Nymphomaniac è un film dolente, una riflessione sulla sessualità, capace di fondere sacro e profano per sottolineare che è possibile ritrovare una forma di moralità anche nel sesso: è il racconto della ricerca dell’armonia nella perversione e nella lussuria, comunemente considerate le parti più oscure e nascoste della vita umana. Non è un caso che il film cominci proprio con due minuti di buio e con Führe mich dei Rammstein, una musica che destabilizza e scuote lo spettatore, ma che allo stesso tempo risulta perfetta per evocare le esperienze narrate. Fondamentale è la figura di Seligman, l’ebreo ateo che raccoglie Joe dalla strada, che la cura e che soprattutto non giudica, ma anzi nobilita quella che viene socialmente considerata una “malattia”, la ninfomania, paragonandola all’arte della pesca, alla progressione numerica di Fibonacci e alla geometria sacra della sezione aurea nella musica di Bach. Nonostante ciò, Joe si sente incapace di liberarsi dal senso di colpa che ossessivamente la lega alle sue esperienze sessuali: anche quando sembrava che avesse trovato amore e stabilità con Jerome, non fu mai capace di sentirsi libera dal sentimento di vuoto e di solitudine che l’ha sempre sovrastata. Gli unici momenti di pace li ritrova nella purezza e nella semplicità del rapporto con suo padre, un amore incondizionato, disinteressato e pulito, che nessun altro uomo è stato capace di darle.

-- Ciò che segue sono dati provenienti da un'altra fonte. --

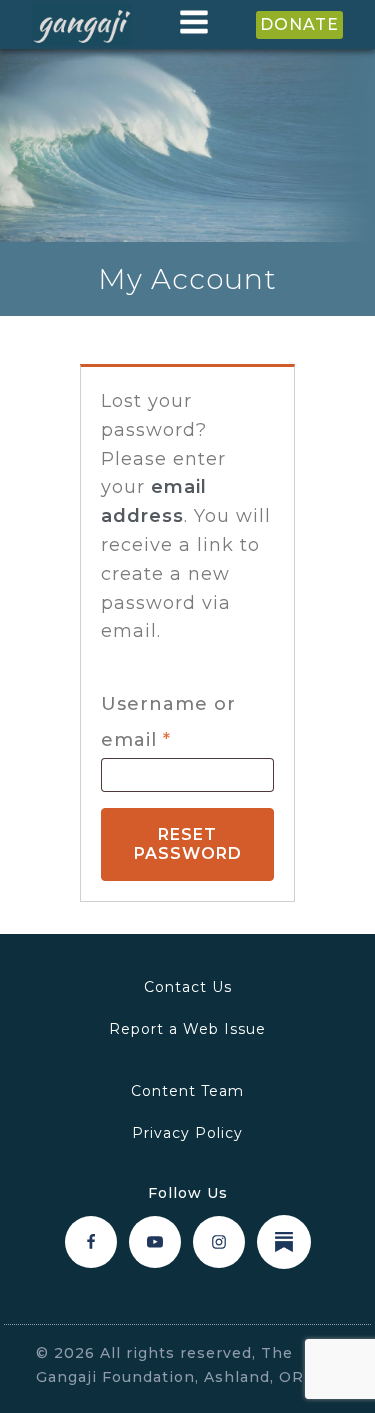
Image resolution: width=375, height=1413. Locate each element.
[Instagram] (219, 1242)
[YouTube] (155, 1242)
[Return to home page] (82, 25)
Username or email (182, 722)
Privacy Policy (187, 1133)
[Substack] (284, 1242)
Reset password (188, 844)
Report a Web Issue (187, 1029)
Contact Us (188, 987)
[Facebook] (91, 1242)
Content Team (187, 1091)
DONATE (299, 24)
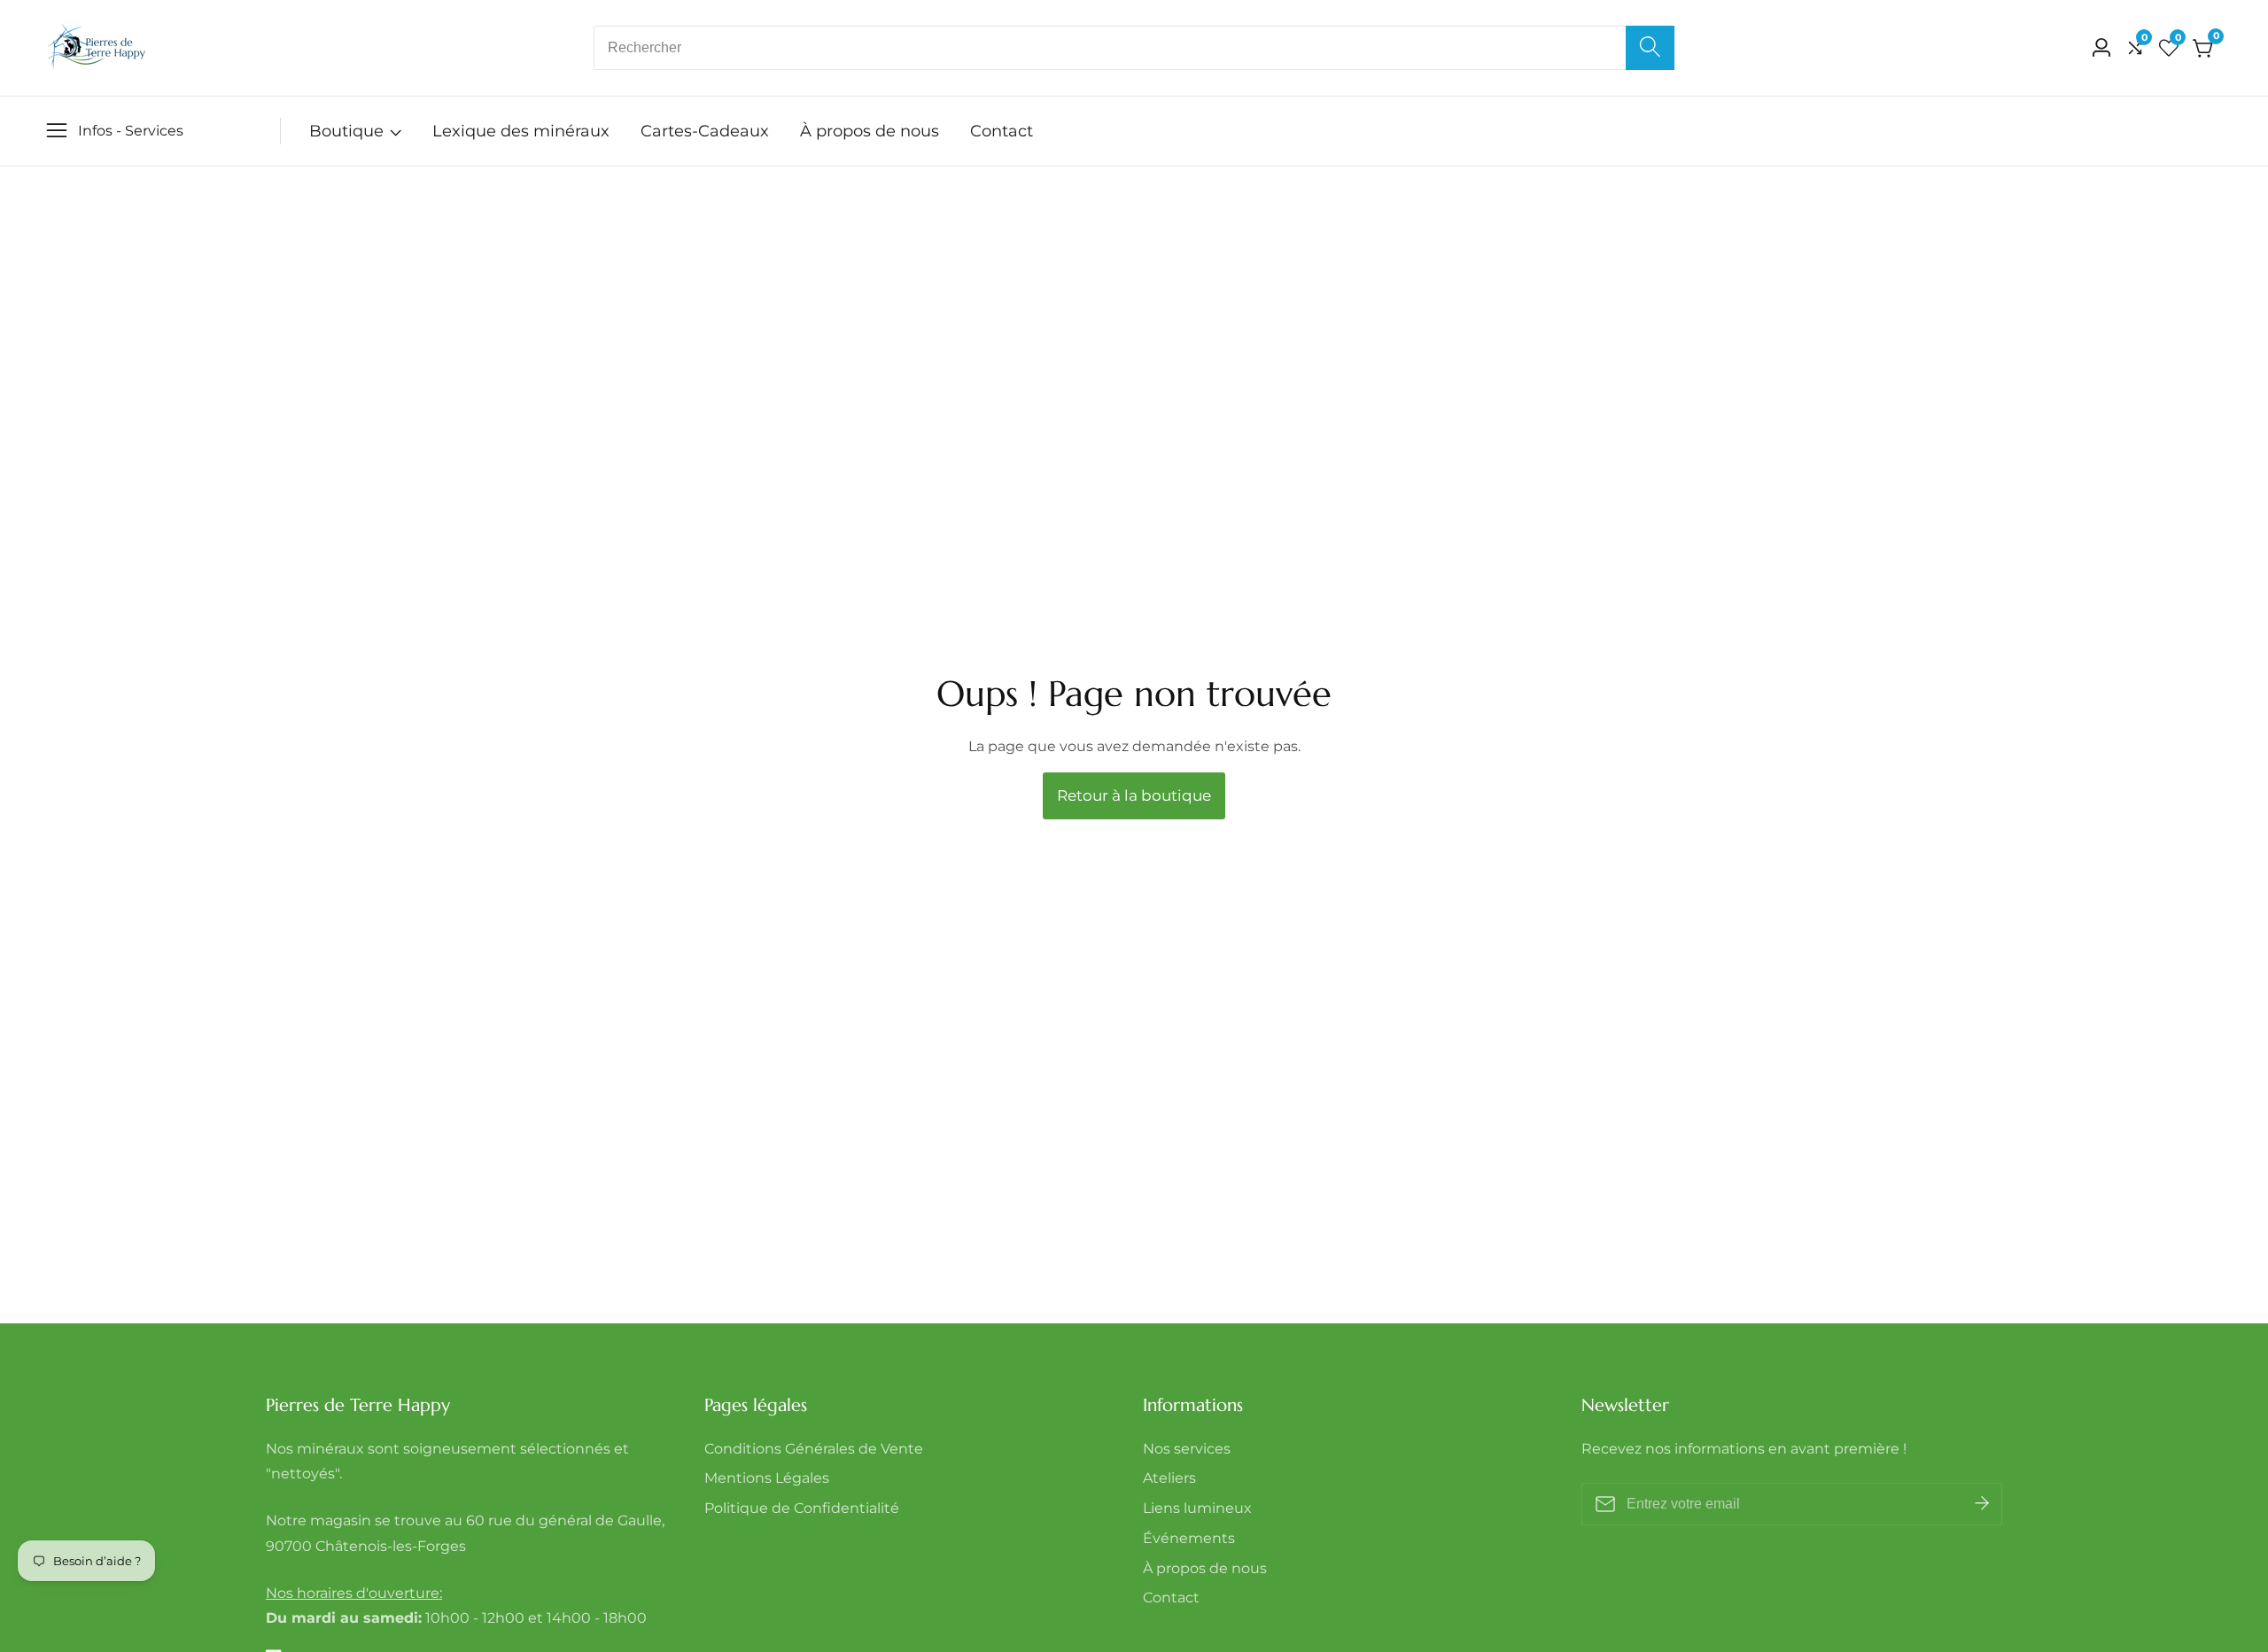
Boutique (346, 131)
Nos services (1187, 1448)
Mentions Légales (766, 1478)
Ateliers (1169, 1478)
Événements (1189, 1538)
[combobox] (1134, 48)
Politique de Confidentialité (801, 1508)
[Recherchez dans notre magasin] (1650, 48)
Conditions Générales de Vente (813, 1448)
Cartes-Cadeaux (705, 131)
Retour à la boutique (1134, 795)
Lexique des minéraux (521, 131)
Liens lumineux (1197, 1508)
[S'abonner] (1982, 1504)
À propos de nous (869, 131)
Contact (1001, 131)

Nymphomaniac non esalta il sesso, non ne dà una visione morbosa, ma descrive il cupo e allucinato percorso di fallimento di una donna alla ricerca di sentimenti puri, di emozioni forti, che la morale sociale etichetta come ninfomane senza empatia per l’essere umano. Von Trier ha cercato di sfatare un tabù, provocando, scioccando e illuminando un pubblico troppo spesso pudico.